Saturday Morning Cartoons: Christmas in July with Max Fleischer’s Rudolph

Today marks the 131st anniversary of legendary animator Max Fleischer’s birth. Last week over at True Classics, we looked at Fleischer’s gorgeous Superman series from the early 1940s, a series that marked his final work for Paramount. Before being forced out in 1942, Fleischer spent more than a decade working with Paramount, and the cartoons he produced for them–namely, the Betty Boop and Popeye series–allowed that studio to rival Walt Disney’s studio in popularity throughout the 1930s.

In the wake of his ouster from the studio that bore his name, Fleischer went to work for the Jam Handy Organization. Based in Detroit, the company was founded by an old colleague and friend of Fleischer’s, Henry Jamison Handy, from the Bray Studios. Jam’s business was in educational and promotional films–and with a war going on, the focus had turned largely to military training pictures. The animator certainly had experience enough: in the early years of his career, Max had produced a number of training films for the military during World War I. And Fleischer was the perfect guy for the job, because he brought a sense of cinema to educational films.
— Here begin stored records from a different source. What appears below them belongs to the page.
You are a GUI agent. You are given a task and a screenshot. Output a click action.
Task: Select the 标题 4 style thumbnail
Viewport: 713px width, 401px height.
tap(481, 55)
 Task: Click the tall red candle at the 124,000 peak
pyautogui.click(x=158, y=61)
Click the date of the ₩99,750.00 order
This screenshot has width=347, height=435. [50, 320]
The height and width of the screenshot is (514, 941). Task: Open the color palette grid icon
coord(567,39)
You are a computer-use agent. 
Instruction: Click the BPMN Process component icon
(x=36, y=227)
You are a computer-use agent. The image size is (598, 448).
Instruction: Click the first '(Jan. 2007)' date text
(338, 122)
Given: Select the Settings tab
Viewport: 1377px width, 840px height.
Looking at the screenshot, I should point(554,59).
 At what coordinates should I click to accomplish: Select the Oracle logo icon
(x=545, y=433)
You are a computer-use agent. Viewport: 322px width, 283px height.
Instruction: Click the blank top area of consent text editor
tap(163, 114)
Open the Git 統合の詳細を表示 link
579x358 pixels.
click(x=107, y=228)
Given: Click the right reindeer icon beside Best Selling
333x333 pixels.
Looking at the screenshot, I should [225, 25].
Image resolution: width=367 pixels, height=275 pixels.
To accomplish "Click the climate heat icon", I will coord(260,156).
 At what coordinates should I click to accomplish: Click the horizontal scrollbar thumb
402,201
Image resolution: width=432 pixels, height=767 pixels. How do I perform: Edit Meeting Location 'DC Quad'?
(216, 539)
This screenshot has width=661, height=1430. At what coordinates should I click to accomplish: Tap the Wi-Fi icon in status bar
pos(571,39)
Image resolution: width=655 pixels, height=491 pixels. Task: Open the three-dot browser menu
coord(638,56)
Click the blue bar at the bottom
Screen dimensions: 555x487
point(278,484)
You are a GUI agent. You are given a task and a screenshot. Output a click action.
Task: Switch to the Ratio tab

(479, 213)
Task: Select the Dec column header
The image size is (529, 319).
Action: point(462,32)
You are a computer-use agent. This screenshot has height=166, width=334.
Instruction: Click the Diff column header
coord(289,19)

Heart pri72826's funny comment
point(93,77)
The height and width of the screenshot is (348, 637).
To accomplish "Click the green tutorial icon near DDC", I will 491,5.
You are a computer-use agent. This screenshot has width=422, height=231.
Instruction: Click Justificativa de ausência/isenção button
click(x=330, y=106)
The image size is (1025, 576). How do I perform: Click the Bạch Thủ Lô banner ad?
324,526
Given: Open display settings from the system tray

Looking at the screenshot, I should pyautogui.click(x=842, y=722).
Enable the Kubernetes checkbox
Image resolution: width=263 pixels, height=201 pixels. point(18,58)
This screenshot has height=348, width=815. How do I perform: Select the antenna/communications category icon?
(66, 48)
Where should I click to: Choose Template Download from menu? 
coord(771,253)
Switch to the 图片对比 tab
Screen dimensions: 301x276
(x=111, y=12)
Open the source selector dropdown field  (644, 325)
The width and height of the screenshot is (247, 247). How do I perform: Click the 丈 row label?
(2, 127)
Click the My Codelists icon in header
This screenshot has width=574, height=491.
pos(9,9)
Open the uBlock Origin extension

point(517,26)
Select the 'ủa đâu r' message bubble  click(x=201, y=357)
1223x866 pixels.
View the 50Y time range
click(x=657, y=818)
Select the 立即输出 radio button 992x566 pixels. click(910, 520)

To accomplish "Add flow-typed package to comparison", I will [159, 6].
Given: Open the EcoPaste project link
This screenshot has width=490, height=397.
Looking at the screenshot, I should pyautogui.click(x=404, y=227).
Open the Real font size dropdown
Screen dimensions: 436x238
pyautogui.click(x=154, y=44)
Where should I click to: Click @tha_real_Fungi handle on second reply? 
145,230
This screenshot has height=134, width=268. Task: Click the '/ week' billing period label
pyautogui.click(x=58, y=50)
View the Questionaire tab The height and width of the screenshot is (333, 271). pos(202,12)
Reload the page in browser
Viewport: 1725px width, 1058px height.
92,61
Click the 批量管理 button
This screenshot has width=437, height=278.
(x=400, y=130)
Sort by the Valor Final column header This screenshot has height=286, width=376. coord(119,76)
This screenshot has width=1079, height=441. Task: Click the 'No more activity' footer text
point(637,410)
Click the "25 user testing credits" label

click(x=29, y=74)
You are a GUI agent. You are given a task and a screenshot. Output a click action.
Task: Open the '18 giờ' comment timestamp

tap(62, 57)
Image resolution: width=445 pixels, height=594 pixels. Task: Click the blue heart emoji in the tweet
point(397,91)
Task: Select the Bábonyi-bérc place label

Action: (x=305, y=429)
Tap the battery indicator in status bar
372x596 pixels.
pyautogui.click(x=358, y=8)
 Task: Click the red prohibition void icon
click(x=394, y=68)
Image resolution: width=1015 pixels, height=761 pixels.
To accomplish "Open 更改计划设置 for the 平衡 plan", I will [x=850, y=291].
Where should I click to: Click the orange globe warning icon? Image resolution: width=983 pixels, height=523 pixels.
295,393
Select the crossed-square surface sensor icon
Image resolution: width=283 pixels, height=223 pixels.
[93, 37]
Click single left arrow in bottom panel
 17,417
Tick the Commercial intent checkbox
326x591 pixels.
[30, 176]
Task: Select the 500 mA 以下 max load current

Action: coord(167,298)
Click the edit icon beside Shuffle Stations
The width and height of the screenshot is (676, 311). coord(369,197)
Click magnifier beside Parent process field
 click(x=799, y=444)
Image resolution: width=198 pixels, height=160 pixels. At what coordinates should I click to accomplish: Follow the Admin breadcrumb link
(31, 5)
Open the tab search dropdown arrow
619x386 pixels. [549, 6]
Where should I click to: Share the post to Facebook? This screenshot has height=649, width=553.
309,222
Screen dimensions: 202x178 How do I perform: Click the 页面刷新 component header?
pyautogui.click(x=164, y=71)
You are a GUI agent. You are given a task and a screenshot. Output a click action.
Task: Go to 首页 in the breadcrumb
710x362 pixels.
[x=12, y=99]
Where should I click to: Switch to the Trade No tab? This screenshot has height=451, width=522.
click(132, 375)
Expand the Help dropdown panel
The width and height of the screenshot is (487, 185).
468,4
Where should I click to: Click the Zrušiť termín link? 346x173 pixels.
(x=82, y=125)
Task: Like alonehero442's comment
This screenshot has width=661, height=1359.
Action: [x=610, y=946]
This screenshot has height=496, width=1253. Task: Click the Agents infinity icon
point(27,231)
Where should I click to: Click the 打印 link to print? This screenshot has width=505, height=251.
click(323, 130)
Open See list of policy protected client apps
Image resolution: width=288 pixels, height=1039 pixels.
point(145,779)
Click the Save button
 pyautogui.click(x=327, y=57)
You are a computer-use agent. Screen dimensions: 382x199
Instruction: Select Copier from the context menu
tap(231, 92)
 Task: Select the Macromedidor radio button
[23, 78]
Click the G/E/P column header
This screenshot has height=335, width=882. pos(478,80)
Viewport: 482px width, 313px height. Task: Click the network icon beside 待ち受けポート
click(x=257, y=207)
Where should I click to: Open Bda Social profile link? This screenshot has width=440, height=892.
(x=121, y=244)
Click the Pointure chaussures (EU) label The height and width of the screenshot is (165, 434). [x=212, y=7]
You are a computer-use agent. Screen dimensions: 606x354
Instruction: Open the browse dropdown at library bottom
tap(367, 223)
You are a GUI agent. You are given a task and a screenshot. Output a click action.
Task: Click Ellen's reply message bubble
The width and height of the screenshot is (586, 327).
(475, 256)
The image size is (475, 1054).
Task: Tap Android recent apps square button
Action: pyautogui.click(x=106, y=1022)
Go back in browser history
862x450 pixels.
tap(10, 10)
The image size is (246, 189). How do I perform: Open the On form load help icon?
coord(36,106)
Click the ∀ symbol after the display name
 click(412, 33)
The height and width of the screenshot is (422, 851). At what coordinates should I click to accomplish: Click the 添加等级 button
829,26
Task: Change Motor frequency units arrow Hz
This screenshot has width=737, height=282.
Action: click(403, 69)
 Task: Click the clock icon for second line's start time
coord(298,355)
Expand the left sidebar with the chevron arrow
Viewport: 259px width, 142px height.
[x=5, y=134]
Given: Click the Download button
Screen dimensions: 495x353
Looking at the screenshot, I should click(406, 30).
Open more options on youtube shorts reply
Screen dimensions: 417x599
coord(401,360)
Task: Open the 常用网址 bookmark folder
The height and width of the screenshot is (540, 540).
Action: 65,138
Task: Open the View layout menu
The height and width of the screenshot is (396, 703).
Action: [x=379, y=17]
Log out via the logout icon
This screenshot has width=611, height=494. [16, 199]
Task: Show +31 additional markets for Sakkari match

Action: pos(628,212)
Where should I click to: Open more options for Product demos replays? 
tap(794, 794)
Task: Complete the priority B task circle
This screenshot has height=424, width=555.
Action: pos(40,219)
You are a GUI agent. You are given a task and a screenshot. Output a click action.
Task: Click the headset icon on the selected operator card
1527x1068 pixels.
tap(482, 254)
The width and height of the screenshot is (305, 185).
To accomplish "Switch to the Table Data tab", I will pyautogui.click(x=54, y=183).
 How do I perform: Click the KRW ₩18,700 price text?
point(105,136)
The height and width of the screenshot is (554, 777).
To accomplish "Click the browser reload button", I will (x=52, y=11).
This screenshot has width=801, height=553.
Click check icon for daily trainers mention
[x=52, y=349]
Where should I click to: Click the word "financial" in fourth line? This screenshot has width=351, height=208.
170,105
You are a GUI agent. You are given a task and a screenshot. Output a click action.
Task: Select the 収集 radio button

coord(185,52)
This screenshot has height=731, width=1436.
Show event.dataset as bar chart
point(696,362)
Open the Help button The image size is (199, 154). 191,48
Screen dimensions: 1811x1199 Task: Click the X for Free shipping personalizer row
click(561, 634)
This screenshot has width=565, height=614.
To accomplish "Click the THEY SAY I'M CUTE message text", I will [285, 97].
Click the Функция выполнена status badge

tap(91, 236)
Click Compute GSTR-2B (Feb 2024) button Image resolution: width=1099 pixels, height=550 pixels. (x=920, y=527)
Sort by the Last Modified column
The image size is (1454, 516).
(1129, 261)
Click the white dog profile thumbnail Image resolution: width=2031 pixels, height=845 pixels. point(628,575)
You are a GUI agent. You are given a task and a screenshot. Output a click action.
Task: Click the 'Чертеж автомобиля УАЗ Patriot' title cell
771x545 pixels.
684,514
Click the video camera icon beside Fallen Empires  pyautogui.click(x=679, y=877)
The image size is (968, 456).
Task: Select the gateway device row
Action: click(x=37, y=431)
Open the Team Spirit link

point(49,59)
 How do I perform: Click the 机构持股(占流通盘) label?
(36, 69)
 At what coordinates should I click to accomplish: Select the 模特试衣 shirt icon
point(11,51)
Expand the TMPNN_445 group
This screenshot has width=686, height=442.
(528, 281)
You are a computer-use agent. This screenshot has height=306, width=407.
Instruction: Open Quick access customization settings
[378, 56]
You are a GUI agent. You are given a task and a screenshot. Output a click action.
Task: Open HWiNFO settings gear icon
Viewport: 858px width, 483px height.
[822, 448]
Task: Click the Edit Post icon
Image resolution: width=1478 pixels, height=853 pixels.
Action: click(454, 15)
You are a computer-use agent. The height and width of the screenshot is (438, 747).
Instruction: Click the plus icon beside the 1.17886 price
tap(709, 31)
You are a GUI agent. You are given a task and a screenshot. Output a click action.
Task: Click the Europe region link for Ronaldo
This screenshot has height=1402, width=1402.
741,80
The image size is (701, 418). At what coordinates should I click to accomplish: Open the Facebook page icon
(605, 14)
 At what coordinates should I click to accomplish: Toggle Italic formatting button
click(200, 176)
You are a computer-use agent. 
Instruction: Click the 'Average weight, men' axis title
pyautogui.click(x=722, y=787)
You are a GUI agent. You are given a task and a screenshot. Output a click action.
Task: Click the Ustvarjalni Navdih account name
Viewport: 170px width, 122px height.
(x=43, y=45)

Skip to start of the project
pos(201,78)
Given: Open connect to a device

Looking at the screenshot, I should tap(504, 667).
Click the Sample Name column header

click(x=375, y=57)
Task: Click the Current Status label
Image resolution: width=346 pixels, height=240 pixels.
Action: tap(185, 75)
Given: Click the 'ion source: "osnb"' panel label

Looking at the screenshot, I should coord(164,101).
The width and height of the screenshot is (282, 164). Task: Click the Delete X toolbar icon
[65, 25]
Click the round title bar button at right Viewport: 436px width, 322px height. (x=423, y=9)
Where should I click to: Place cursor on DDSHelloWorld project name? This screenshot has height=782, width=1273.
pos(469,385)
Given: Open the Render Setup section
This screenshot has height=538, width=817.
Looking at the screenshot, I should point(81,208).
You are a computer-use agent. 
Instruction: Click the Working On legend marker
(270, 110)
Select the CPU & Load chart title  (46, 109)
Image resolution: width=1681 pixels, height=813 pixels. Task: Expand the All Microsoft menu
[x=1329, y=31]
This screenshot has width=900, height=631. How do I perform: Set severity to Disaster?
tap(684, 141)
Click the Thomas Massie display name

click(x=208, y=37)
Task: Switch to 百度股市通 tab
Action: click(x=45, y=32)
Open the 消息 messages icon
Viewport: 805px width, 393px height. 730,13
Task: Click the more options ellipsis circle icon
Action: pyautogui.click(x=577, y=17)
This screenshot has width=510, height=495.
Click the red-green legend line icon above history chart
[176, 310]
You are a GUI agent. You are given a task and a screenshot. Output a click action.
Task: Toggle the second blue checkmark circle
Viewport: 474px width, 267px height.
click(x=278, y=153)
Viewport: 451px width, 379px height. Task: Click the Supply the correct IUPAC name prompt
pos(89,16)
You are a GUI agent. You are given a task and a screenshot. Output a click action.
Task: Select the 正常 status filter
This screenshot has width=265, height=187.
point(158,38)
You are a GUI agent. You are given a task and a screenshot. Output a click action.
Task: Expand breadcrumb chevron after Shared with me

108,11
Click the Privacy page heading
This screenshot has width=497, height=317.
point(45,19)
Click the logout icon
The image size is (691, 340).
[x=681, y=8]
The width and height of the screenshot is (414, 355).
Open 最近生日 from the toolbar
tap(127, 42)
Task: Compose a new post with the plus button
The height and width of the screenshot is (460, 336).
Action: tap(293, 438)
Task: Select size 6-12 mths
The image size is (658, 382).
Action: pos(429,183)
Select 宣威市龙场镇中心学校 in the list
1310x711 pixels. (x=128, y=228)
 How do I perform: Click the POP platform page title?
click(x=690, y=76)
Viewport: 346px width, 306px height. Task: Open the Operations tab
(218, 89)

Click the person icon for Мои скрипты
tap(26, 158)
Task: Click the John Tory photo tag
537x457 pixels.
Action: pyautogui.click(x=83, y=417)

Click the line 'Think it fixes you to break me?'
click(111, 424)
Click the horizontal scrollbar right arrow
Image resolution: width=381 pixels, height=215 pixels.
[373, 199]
He intrinsically understood the need for educational pictures to also be watchable, and to have a sense of fun, and he strove to produce films that were not merely instructive, but enjoyable, too.

But what Fleischer found truly appealing about Handy’s offer were the side benefits. Not only could Fleischer continue creating animated shorts in addition to his training films, but he would also have the freedom to tinker with technology–something that was immensely appealing to the clever inventor of the Rotoscope. As Max’s son, film director Richard Fleischer, explains in his biography of his father, Out of the Inkwell: Max Fleischer and the Animation Revolution (2011): “It was the kind of work Max loved, a combination of science, mechanics, and illustrative art.” And so Max Fleischer began the next phase of his already remarkable career.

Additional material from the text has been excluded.